In the figure, the horizontal axis shows the suction air volume and the vertical axis shows the blowout temperature. In the figure, , , indicate the temperature transition when the suction temperature is high, normal, and low, respectively, and T ₂ is the shape memory of the compression spring A. It is the transformation temperature of the alloy. This shows that the blowout temperature can be kept constant regardless of the suction temperature as long as the air volume adjustment ring is within the adjustment range.

By the way, in the above example, a shape memory alloy was used for the compression spring A, and a normal material was used for the compression spring B.
It goes without saying that if an extension spring made of a shape memory alloy is combined with a normal compression spring or an extension spring and the mounting position etc. are taken into consideration, similar effects can be achieved.

Further, in the above embodiment, the number of dampers is two, but this number is not limited.

[Effects of the invention] As explained above, this invention is equipped with a temperature control means that increases the volume of blown air and lowers the temperature of the hot air blown out when the blowing temperature exceeds a predetermined temperature in the air collecting nozzle of the hair dryer. The temperature of the hot air blown out from the nozzle can be kept constant, which has the effect of allowing use without worrying about changes in the distance from the object to be dried. Further, there is an effect that an abnormality inside the hair dryer can be determined by the operation of the temperature control means.

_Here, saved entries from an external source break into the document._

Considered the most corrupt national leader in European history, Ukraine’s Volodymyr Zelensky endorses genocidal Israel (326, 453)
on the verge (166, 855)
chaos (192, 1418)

[Brief explanation of the drawing]

Fig. 1 is a perspective view showing one embodiment of this invention, Fig. 2 is a sectional view thereof, Fig. 3 is an exploded perspective view of one embodiment of this invention, and Fig. 4 is an operation of one embodiment of this invention. 5 is a cross-sectional view of this device, FIG. 6 is a diagram showing the operation of an embodiment of this invention, and FIG. 7 is a diagram showing the relationship between suction temperature and outlet temperature of an embodiment of this invention. 8 is a perspective view of a conventional hair dryer, FIG. 9 is a sectional view of the same, FIG. 10 is a diagram showing the air volume adjustment mechanism, and FIG. 11 is a diagram showing the relationship between the conventional suction temperature and blowout temperature. This is a diagram. In the figure, 1 is a main body, 2 is a nozzle, 3 is a damper, 11 is a compression spring A, and 12 is a compression spring B. Note that the same reference numerals in each figure indicate the same or corresponding parts.

Claims (1)

[Claims for Utility Model Registration] (1) In the air collection nozzle of a hair dryer that is installed at the tip of the hair dryer and collects hot air blown out from the hair dryer, when the temperature of the hot air blown out exceeds a predetermined temperature,
An air collection nozzle for a hair dryer, characterized in that the air collecting nozzle for a hair dryer is equipped with a temperature control means for increasing the volume of blown air and lowering the temperature of the blown hot air. (2) The temperature control means includes a pair of dampers installed on both sides of the air collection nozzle so as to be openable and closable, and a damper installed over the pair of dampers and constantly operating in a direction to close the pair of dampers. 1 spring, and a shape that is installed over the pair of dampers and generates a force that opens the pair of dampers against the force of the first spring when the blown hot air reaches the predetermined temperature. The air collecting nozzle for a hair dryer according to claim 1, which comprises a second spring made of a memory alloy. (3) The air collection nozzle for a hair dryer according to claim 2, wherein the damper is integrated with the air collection nozzle in a closed state.